Jeder Tag muss ein Boys‘ Day sein
Zum morgigen ersten bundesweiten Boys' Day erklärt Kai Gehring, Sprecher für Jugendpolitik:Bereits vor fünf Jahren haben wir die Einführung eines Boys' Days gefordert - nun wird endlich der erste bundesweit durchgeführt. Für eine nachhaltige Jungenpolitik reicht ein einzelner symbolträchtiger Boys' Day allein aber überhaupt nicht aus. Neue Wege und Perspektiven für Jungs müssen das ganze Jahr über angeboten werden - mit einem breiten Spektrum an Ausbildungs-, Studien- und Berufswahlmöglichkeiten, auch für Erzieher- und Pflegedienste.
Der Bundesregierung und der zuständigen Ministerin fehlen der notwendige Gestaltungswillen.
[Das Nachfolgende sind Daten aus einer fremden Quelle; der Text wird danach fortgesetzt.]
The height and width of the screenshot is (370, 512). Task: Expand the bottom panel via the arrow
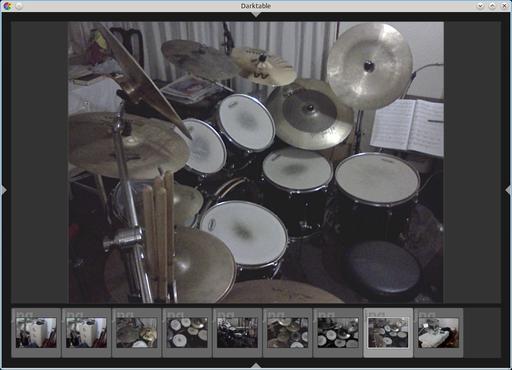tap(256, 365)
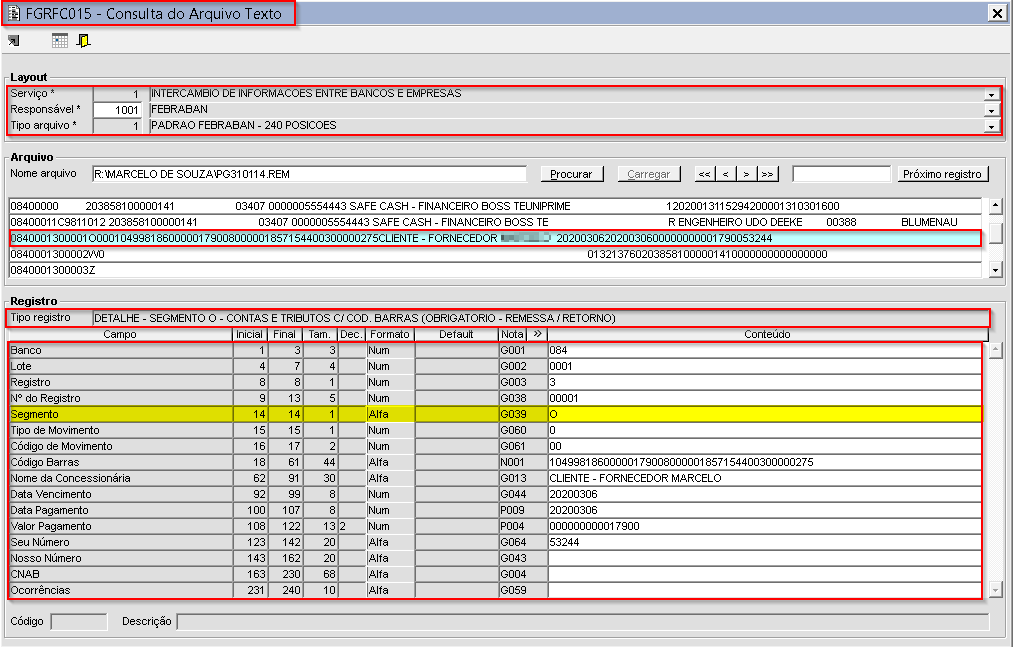Expand the Responsável dropdown
This screenshot has height=647, width=1013.
[991, 110]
Mädchenförderung wird gegen Jungenpolitik ausgespielt. Dies ist ebenso falsch wie Ministerin Schröders Versuch, eine untaugliche Familienpflegezeit als neue Männerpolitik zu verkaufen oder eine Ausweitung der Partnermonate beim Elterngeld einfach vom Tisch wischen. Wir wollen eine Jungenpolitik, die Jungen individuell fördert, Teilhabe ermöglicht und Mädchenpolitik sinnvoll ergänzt.
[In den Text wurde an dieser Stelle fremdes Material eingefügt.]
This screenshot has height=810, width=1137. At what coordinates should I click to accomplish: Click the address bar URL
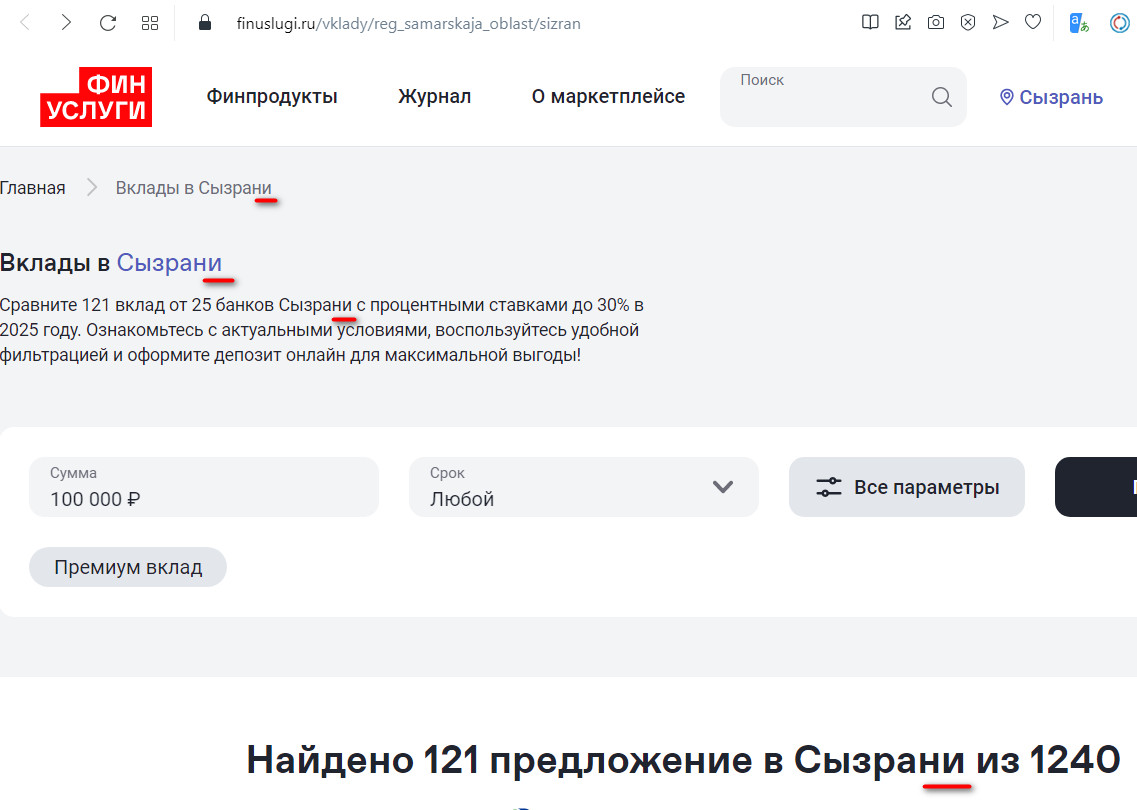[408, 23]
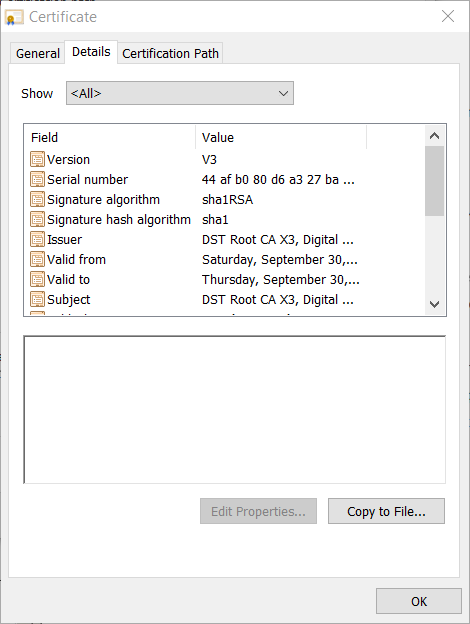Click the Valid from field icon
The height and width of the screenshot is (624, 470).
[37, 259]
Zukunftschancen junger Menschen werden dadurch eingeschränkt, dass oft nur geschlechtstypische Berufe in Betracht gezogen werden. Deshalb müssen in allen Schulen und in der Berufsberatung geschlechterstereotype Berufsinteressen hinterfragt werden. Um die Aufmerksamkeit zu steigern und den unterschiedlichen Herausforderungen der Jungen- und Mädchenpolitik gerecht zu werden, schlagen wir zudem die terminliche Trennung von Girls- und Boys-Day vor.